A new wife and lifelong usufruct of the entire fortune
The rejection of their own descendants was not new. “The relationship between the father and his children had always been very complicated,” explained the lawyer, who received the case when the children came to her after the businessman’s death. “It was Machiavellian; the father had prepared everything,” he added.
The strategy was completed after his second marriage to a woman 30 years younger, who “is the same age as his eldest son,” to whom he donated the usufruct of all his assets through public deed, including eight rental properties and his habitual residence.
“The father preferred everything to be left in the hands of someone he knew less, instead of his children. It was a real hate,” said Lado. The result was that the children inherited only the bare propertythat is, they cannot sell or use the properties, and the wife can continue living in them or rent them throughout her life.
Children have the right to the legitimate but will not be able to use it
Although French law recognizes the right of children to a legitimate portion of the inheritance, as happens in Spain, in this case said reserve has been respected in the form of bare ownership, excluding them from usufruct. Therefore, it is not possible to take legal action to cancel the donation.

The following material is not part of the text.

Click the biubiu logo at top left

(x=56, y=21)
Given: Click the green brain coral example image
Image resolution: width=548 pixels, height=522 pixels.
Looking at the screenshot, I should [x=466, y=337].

This means that, although the children are legally heirs, they do not have access to the use or economic benefit of the assets. They will only be able to have the use and enjoyment of the assets when the widow dies, but since she is similar in age to her children, it is very likely that she will even survive them.
The only options for the children would be to negotiate the conversion of the usufruct into financial compensation. However, none of them are easy or safe, since as the lawyer explained, her stepmother is reluctant, and the children do not have the money necessary to make this operation viable.